By the end, Strover said, employees were intrigued. “They did want to figure out ethical ways to incorporate what they’d learned,” she said.
The workshops and surveys ultimately resulted in a final report — “Ethical AI for the City of Austin” — delivered to the city last August, as well as a 10-part video series designed to support employee training, covering topics ranging from understanding large language models to navigating the City’s specific "GenAI Standards."
Joining a Broader Conversation
Austin’s efforts are unfolding within a rapidly evolving policy landscape. One year after the city adopted new AI-related guidelines, Texas House Bill 149, known as the Texas Responsible Artificial Intelligence Governance Act, placed new limits on how local governments can regulate AI systems and companies developing them.
At the same time, the City recently adopted the TRUST ordinance, which establishes new oversight and transparency requirements for certain surveillance technologies. Strover noted that local governments often face a more immediate level of accountability to residents when deploying technologies that could directly affect communities.
“When employees can see both the opportunities and the risks, they’re better equipped to make decisions that reflect our values and support responsible innovation across the City.”
— Michele Lau-Torres, City of Austin
The project also connected Austin to broader national efforts through the GovAI Coalition, a growing network of cities sharing tools, templates and peer learning around responsible AI adoption in government. Last fall, Strover shared Austin’s survey findings and workshop insights — including employees’ concerns about bias and the uneven familiarity with AI tools across departments — with GovAI’s education committee, contributing to an expanding body of practical guidance for municipalities navigating similar challenges.

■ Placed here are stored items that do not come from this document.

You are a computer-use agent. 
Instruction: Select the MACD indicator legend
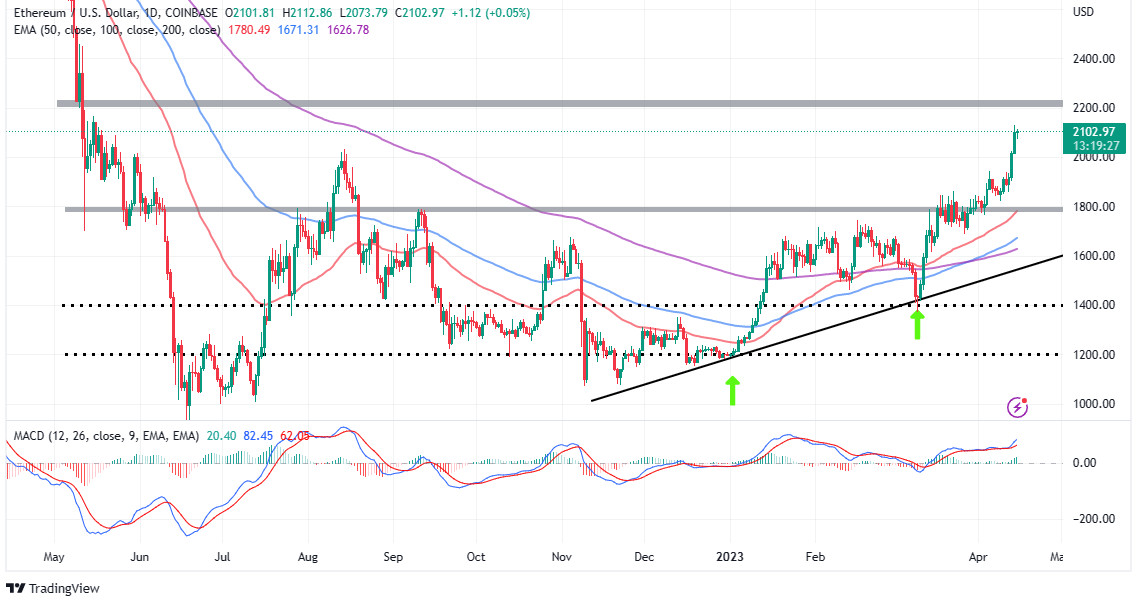[x=106, y=436]
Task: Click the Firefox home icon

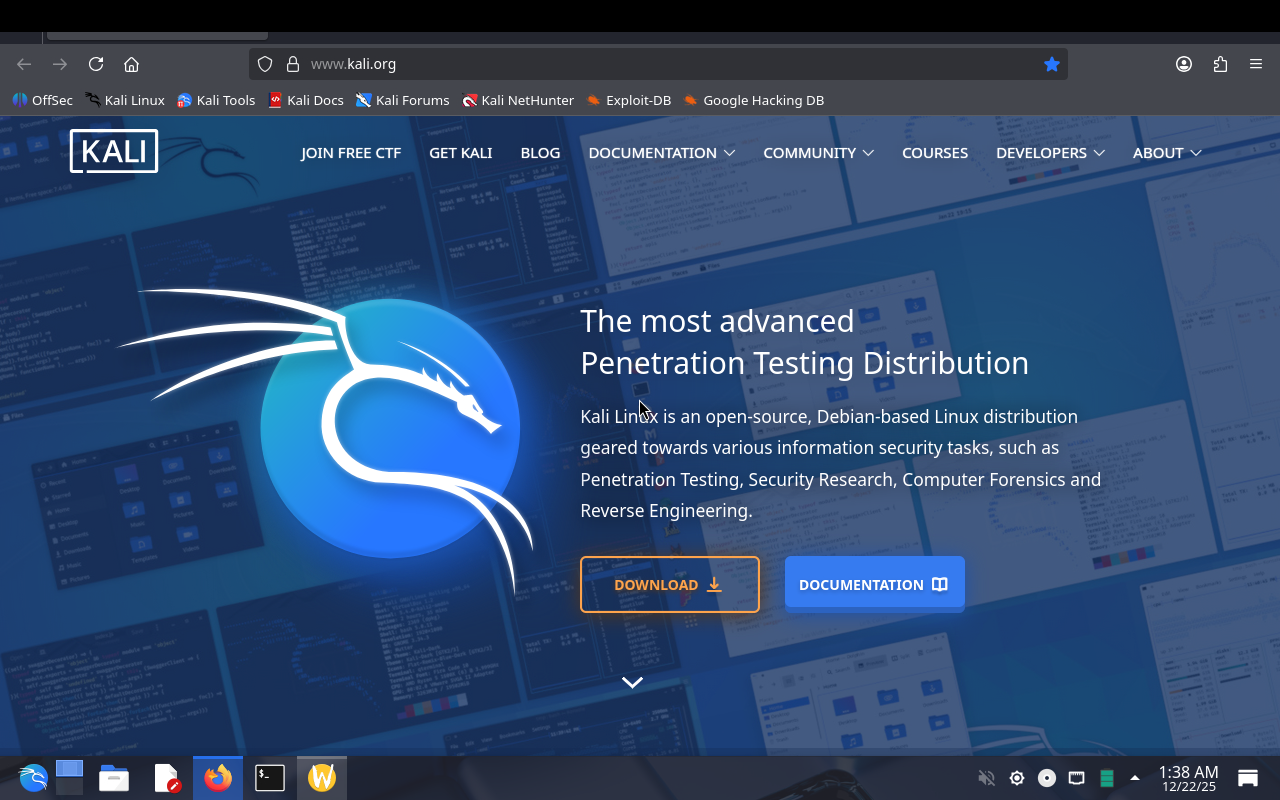Action: (x=131, y=64)
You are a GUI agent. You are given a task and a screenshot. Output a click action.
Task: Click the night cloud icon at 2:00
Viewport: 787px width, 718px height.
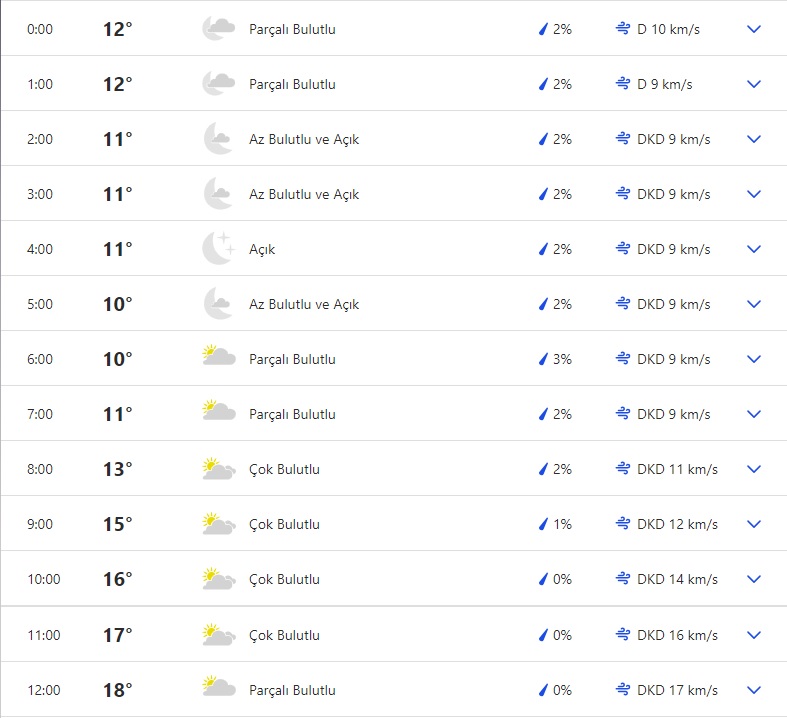tap(218, 139)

“AI literacy isn’t just about understanding new tools — it’s about strengthening our culture of learning,” said Austin’s chief learning officer, Michele Lau-Torres, who worked closely with Strover’s team on the project. “When employees can see both the opportunities and the risks, they’re better equipped to make decisions that reflect our values and support responsible innovation across the City.”
Beyond the Office
While this initiative focused on internal city operations, the team’s work also feeds into the next phase of the Being Watched project: a forthcoming “People’s Guide to AI” aimed at engaging the broader public. “We learned a lot about what city workers need,” Strover said. “Now, how do you talk about it with the public at large?”

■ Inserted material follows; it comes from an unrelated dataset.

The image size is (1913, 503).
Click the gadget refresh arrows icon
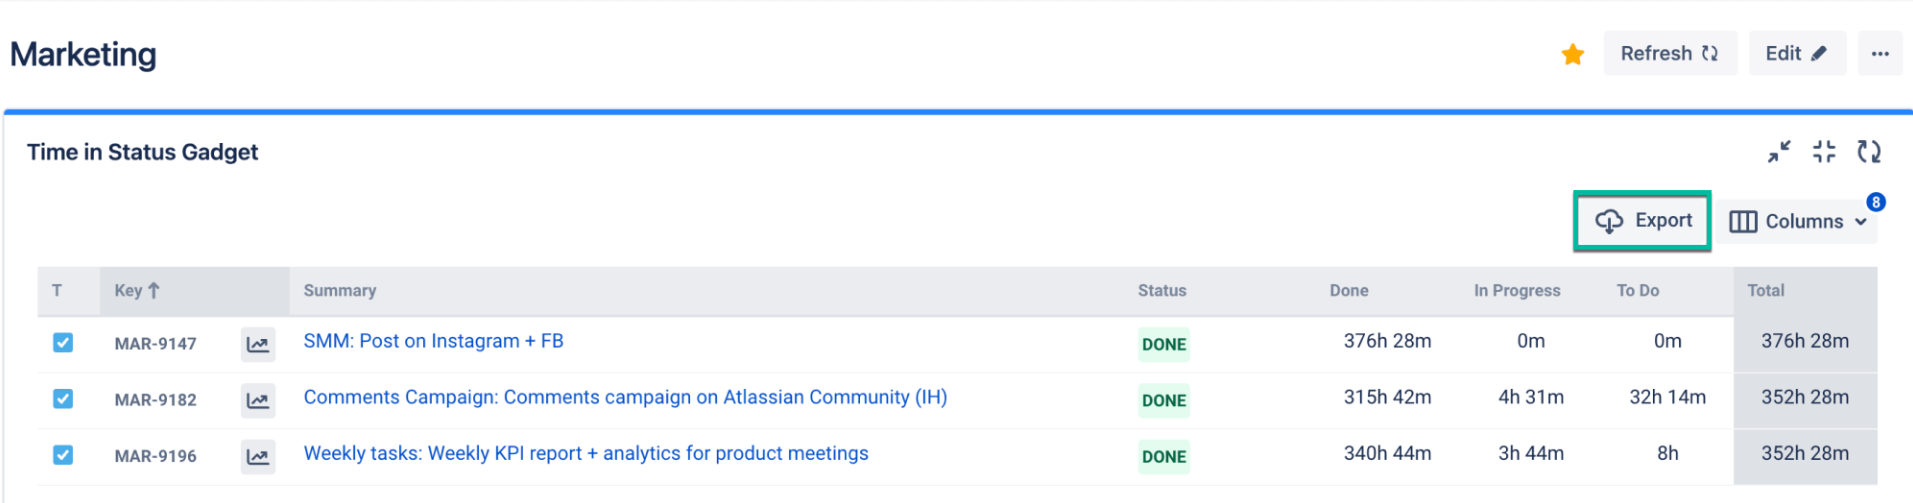1868,152
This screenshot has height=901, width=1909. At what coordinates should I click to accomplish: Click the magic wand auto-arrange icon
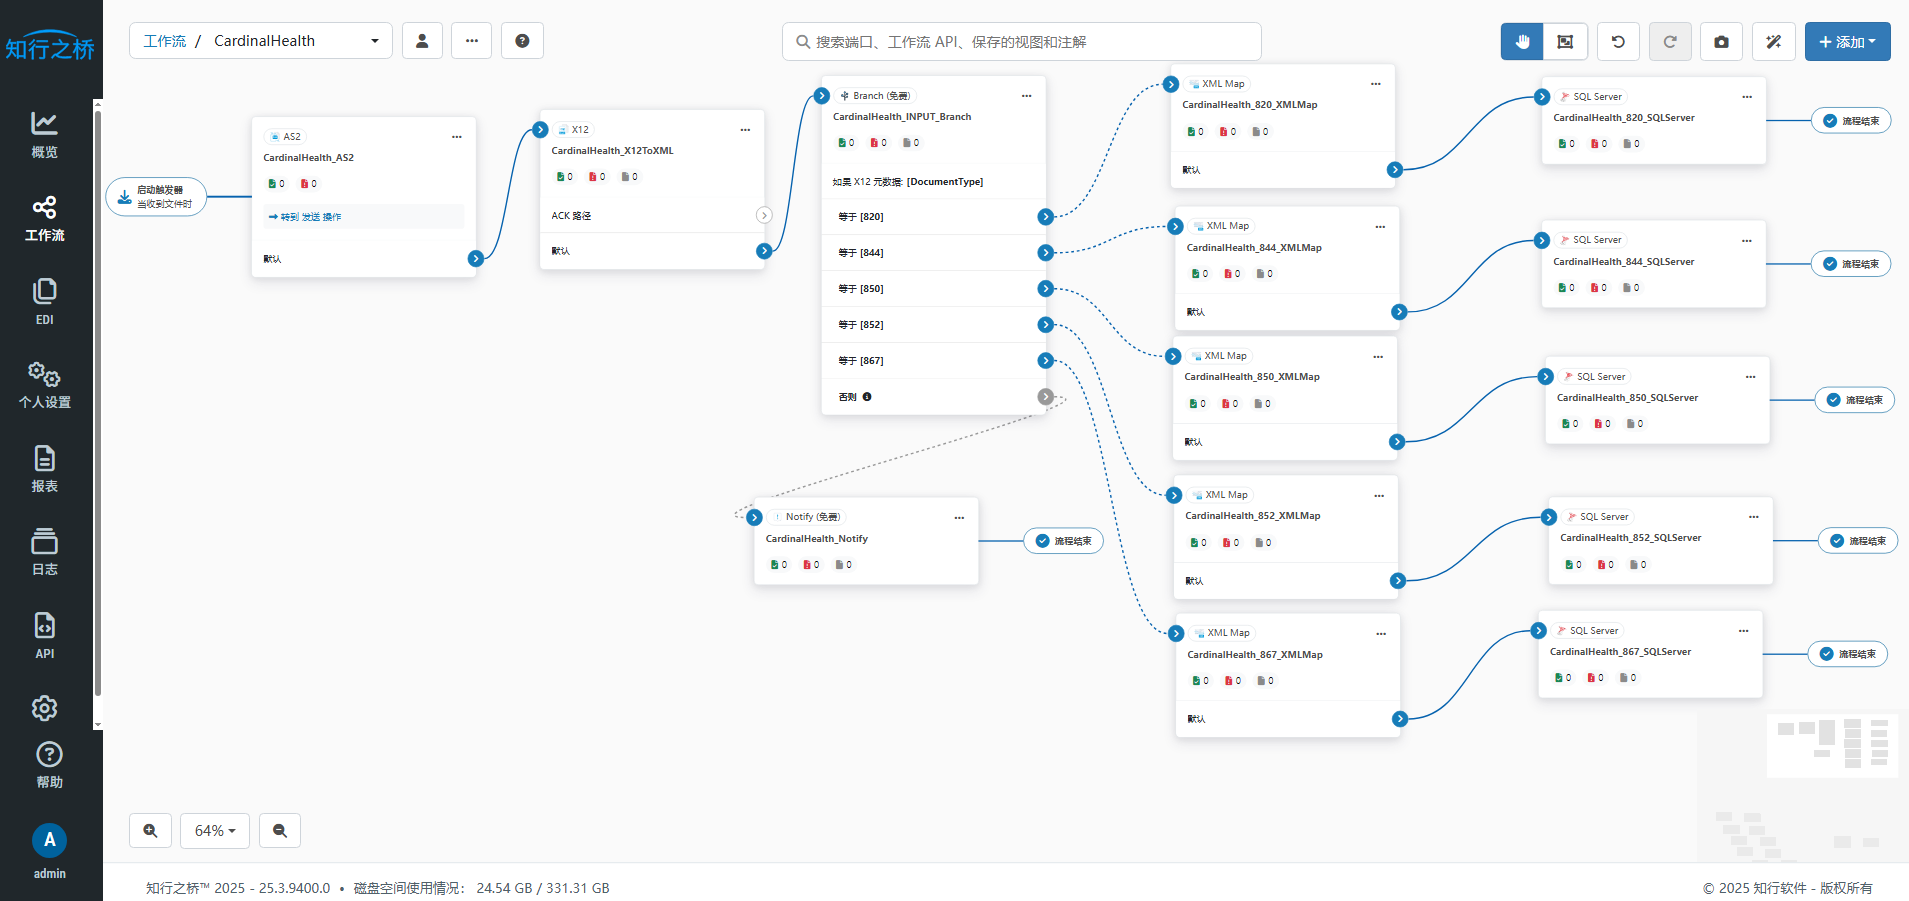tap(1773, 42)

For El-Masri, that question points to a broader shift in how people think about AI itself. “Technology is not inevitable,” she said. “You can shape how it’s used within an ethical framework."
"Technology is not inevitable. You can shape how it's used within an ethical framework."

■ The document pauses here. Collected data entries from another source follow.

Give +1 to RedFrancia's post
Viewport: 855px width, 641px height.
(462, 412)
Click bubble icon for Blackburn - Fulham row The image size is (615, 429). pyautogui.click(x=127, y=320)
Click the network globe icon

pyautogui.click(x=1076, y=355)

— Azza El-Masri, Moody College of Communication
For Strover, the answer lies less in mastering the newest tools than in reinforcing thoughtful governance. “We thought our ethics-first approach struck a chord with people,” she said.
As the City of Austin continues to pilot new tools, from ambulance routing optimization to real-time fire tracking, the foundation laid by Strover and her team helps ensure that these advancements don't come at the cost of public trust. In Austin, the future of technological development isn't just about smarter artificial intelligence; it’s about more thoughtful humans.